Clinical Utility of Reinterpreting Previously Reported Genomic Epilepsy Test Results for Pediatric Patients

Abstract

Importance: Clinical genomic tests that examine the DNA sequence of large numbers of genes are commonly used in the diagnosis and management of epilepsy in pediatric patients. The permanence of genomic test result interpretations is not known.

Objective: To investigate the value of reinterpreting previously reported genomic test results.

Design, setting, and participants: This study retrospectively reviewed and reinterpreted genomic test results from July 1, 2012, to August 31, 2015, for pediatric patients who previously underwent genomic epilepsy testing at a single tertiary care pediatric health care facility. Reinterpretation of previously reported variants was conducted in May 2017.

Main outcomes and measures: Patient reports from clinical genomic epilepsy tests were reviewed, and all reported genetic variants were reinterpreted using 2015 consensus standards and guidelines for interpreting hereditary genetic variants. Three classification tiers were used in the reinterpretation: pathogenic or likely pathogenic variant, variant of uncertain significance (VUS), or benign or likely benign variant.

Results: A total of 309 patients had genomic epilepsy tests performed (mean [SD] age, 5.6 [0.8] years; 163 [52.8%] male), and 185 patients had a genetic variant reported.
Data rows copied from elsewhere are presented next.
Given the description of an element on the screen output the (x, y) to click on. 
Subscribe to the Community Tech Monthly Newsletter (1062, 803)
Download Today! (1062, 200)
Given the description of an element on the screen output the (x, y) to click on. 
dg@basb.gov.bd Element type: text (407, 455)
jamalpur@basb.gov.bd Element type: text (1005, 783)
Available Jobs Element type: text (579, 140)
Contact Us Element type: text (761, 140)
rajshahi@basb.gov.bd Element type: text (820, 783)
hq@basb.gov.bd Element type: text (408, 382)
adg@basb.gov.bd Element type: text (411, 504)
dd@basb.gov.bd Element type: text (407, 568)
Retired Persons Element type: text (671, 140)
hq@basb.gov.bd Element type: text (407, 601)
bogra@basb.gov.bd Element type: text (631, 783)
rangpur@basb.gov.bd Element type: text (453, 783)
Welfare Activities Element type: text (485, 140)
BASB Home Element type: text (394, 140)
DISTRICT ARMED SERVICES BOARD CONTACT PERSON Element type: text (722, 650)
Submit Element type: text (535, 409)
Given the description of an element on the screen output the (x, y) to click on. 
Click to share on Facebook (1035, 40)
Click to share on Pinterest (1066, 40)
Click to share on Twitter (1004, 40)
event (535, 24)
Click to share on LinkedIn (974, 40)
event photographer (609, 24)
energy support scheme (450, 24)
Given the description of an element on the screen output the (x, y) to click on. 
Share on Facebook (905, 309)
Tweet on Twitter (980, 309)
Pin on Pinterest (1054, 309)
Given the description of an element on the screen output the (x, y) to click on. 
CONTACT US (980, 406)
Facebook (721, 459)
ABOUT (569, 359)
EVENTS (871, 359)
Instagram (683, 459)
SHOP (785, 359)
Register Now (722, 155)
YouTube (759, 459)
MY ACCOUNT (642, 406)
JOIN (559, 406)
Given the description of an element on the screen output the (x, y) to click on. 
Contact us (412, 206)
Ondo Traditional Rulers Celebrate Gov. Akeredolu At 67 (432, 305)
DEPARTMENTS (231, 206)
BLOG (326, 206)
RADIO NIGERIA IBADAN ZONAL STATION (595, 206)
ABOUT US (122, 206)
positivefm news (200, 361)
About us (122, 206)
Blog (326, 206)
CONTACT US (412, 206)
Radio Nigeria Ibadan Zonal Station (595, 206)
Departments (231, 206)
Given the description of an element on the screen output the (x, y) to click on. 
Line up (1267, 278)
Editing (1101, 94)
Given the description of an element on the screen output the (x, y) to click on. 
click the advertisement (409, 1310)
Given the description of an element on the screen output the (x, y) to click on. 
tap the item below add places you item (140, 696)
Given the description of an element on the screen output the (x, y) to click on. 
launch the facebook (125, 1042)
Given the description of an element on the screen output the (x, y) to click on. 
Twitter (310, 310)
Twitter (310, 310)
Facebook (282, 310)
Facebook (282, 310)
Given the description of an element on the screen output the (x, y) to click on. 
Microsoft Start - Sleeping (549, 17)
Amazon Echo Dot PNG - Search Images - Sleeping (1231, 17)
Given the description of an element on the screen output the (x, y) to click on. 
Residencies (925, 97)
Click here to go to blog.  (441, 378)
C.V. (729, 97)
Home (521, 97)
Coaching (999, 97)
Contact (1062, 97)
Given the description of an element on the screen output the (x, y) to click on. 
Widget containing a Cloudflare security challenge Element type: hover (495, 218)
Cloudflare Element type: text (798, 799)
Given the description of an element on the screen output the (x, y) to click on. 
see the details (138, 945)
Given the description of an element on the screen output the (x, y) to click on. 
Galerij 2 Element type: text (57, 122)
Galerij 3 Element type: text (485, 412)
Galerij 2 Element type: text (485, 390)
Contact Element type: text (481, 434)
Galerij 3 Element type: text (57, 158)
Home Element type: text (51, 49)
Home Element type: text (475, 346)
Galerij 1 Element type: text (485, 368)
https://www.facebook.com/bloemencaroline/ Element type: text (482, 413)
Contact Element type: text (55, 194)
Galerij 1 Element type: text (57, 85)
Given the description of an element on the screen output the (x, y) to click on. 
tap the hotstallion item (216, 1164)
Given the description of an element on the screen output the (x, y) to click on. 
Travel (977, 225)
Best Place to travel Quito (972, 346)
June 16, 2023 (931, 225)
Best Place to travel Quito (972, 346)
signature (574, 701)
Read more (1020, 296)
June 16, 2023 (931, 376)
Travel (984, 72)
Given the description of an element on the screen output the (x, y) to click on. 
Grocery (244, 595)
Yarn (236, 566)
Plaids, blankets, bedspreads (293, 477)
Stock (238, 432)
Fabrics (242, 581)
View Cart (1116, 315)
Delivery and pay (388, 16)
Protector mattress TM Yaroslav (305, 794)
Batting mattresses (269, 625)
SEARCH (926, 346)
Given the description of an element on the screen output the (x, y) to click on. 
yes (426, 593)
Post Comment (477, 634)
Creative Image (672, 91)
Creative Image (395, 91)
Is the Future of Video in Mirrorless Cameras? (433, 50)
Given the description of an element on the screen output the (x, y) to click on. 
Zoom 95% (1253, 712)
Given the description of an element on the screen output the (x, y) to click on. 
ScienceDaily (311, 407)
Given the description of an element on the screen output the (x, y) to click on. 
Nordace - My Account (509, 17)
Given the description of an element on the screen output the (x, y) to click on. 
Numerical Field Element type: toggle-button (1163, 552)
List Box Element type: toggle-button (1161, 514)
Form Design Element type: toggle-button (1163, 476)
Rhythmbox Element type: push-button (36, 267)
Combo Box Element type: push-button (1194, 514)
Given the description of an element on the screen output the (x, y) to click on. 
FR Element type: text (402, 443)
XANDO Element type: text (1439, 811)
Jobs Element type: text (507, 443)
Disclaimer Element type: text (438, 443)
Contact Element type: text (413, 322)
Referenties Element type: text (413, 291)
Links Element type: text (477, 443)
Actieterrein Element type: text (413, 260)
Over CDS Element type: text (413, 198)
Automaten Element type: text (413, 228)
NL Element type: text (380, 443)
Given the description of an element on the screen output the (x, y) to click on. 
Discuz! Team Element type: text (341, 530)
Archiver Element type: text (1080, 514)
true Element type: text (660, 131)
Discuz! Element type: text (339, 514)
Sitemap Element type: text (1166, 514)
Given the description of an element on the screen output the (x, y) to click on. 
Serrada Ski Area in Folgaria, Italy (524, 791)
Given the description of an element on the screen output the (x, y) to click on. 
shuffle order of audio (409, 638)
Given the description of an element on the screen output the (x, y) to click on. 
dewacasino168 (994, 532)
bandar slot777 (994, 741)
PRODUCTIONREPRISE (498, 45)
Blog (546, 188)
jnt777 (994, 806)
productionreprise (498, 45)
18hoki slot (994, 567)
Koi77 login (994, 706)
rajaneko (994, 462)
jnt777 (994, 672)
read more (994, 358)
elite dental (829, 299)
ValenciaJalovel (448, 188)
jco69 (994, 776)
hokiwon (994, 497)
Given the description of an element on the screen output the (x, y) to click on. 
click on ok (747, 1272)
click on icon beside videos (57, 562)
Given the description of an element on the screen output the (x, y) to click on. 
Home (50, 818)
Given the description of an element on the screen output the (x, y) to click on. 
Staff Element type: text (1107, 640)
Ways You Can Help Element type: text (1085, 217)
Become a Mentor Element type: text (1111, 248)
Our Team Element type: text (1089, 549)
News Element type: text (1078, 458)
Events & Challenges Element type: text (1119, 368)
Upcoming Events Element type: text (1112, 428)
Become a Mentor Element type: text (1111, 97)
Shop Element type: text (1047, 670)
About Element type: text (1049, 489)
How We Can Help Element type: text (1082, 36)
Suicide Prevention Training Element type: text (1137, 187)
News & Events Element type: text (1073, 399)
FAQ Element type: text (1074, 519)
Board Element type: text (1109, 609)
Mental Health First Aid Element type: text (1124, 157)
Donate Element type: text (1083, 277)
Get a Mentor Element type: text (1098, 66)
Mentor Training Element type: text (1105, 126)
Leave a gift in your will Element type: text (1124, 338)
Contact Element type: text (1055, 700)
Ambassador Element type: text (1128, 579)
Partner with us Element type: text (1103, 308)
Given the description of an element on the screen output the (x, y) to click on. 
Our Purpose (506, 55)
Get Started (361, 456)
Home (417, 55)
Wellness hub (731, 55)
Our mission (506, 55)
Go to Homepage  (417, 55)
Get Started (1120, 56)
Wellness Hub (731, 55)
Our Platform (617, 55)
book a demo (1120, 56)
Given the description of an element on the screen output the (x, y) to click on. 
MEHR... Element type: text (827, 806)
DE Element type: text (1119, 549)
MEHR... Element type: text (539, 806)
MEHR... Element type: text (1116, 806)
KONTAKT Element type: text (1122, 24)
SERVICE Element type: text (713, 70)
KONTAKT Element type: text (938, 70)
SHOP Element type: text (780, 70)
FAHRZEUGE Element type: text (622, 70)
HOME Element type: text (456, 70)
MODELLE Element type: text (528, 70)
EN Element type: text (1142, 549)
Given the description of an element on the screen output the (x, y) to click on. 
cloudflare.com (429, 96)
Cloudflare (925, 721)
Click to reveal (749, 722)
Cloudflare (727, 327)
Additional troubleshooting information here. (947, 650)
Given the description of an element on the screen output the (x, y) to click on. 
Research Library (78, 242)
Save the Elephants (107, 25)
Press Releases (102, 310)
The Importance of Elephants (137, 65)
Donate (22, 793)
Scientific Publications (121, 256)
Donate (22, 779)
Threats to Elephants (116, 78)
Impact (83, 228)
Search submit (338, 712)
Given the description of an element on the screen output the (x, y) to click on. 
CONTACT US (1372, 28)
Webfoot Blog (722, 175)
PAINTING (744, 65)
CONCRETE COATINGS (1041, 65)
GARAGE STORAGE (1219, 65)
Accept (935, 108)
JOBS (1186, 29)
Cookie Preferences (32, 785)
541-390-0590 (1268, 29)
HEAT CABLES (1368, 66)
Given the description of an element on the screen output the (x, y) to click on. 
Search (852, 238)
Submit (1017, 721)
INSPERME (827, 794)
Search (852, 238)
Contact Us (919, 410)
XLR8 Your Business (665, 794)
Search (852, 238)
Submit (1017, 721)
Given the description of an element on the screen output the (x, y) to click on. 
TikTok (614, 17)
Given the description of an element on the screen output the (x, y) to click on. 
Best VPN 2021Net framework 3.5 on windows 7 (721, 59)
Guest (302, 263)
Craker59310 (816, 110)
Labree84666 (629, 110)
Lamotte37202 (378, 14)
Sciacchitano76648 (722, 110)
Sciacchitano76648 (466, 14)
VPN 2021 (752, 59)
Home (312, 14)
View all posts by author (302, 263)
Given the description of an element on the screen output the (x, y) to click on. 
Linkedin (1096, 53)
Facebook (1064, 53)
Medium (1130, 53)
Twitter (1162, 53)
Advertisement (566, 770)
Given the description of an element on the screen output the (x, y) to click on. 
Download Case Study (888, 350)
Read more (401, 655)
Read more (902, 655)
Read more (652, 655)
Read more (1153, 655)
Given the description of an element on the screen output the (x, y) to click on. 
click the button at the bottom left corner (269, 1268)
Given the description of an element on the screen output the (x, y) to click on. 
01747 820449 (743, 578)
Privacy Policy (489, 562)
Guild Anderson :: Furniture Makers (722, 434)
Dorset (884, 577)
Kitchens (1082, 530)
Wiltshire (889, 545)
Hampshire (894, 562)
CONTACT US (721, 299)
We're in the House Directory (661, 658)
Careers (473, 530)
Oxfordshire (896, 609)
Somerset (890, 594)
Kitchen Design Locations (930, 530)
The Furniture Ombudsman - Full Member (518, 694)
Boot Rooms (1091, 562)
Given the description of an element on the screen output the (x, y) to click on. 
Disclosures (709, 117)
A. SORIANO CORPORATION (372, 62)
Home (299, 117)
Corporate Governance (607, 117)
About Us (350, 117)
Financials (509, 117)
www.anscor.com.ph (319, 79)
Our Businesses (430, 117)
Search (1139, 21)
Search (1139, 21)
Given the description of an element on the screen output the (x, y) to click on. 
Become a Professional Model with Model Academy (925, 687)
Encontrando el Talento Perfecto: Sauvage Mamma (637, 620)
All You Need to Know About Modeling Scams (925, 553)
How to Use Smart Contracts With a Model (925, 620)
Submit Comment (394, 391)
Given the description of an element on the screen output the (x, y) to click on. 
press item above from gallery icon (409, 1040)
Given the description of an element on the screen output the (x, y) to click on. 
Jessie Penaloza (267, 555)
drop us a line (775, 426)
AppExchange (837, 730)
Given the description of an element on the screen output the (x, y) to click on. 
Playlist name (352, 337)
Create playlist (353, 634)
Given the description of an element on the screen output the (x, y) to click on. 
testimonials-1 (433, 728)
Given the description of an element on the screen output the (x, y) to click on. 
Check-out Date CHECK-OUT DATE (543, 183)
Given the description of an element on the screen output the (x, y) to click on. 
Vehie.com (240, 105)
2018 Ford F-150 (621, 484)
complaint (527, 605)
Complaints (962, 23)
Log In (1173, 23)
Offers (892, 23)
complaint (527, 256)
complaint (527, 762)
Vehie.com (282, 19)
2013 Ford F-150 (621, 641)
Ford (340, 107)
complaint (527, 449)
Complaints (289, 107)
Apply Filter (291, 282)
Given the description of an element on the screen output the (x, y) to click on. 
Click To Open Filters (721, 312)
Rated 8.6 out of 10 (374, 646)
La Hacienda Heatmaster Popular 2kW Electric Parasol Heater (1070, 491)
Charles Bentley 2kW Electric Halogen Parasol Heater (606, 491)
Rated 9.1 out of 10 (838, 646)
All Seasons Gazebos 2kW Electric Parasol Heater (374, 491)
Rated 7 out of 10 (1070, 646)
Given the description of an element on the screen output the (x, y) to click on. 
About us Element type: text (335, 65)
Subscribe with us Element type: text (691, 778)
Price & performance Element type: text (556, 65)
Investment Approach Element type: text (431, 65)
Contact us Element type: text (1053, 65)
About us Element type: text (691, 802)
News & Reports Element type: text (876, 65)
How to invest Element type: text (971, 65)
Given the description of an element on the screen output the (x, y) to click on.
The reported variants resulted in 61 patients with and 124 patients without a genetic diagnosis (VUS variants only). On reinterpretation of all reported variants, 67 of the 185 patients (36.2%) had a change in variant classification. Of the 67 patients with a genetic variant change in interpretation, 21 (31.3%) experienced a change in diagnosis. During the 5 years of the study, 19 of 61 patients (31.1%) with a genetic diagnosis and 48 of 124 patients (38.7%) with undiagnosed conditions (VUS only) had their results reclassified. Review of genomic reports issued during the final 2 years of the study identified reclassification of variants in 4 of 16 patients (25.0%) with a pathogenic or likely pathogenic variant and 11 of 41 patients (26.8%) with a VUS.

Conclusions and relevance: The identified high rate of reinterpretation in this study suggests that interpretation of genomic test results has rapidly evolved during the past 5 years. These findings suggest that reinterpretation of genomic test results should be performed at least every 2 years.

Figure 1.. Patients With Diagnostic Changes Based on Variant Classification

A, Patients with reclassification of gene variants from each of the categories. There were patients with both a variant of uncertain significance (VUS) and a pathogenic or likely pathogenic (P-LP) variant reclassified; these patients are represented only once in this figure. B, Reclassification rate plotted as the fraction of reclassified variants for each year testing was performed. Solid lines indicate the fraction of patients with a reclassified variant; dotted lines, the extrapolated slopes for the change in VUS classification (9% per year) and P-LP variant classification (6% per year). The R² and slope values were calculated using linear regression. B-LB indicates benign or likely benign.

Figure 2.. Variants Reinterpreted in the Study

Number of downgraded pathogenic or likely pathogenic (P-LP) variants (A) and evidence for downgrade (B) and number of changed variant of uncertain significance (VUS) types (C) and evidence for change (D). The most frequently downgraded P-LP variant type was missense (n = 13) followed by protein truncating variants (structural, n = 3; stop-loss, n = 2) and duplications (n = 1). For VUS types that changed, the most frequent type was missense (n = 62) followed by synonymous (n = 2) and deletions (n = 1). The dominant category of protein consequence was missense variants in the P-LP variant (68.4%) and VUS (95.4%). The evidence used to reclassify the variants was as follows: ClinVar, information posted to the ClinVar database; lack of data, no evidence in the ClinVar database or the Human Gene Mutation Database; HGMD, population frequency in the Human Gene Mutation Database; 1000Gen, population frequency in the 1000 Genomes database; ExAC, population frequency information in the Exome Aggregation Consortium database; and manual, determined when variant was synonymous or a protein-truncating variant.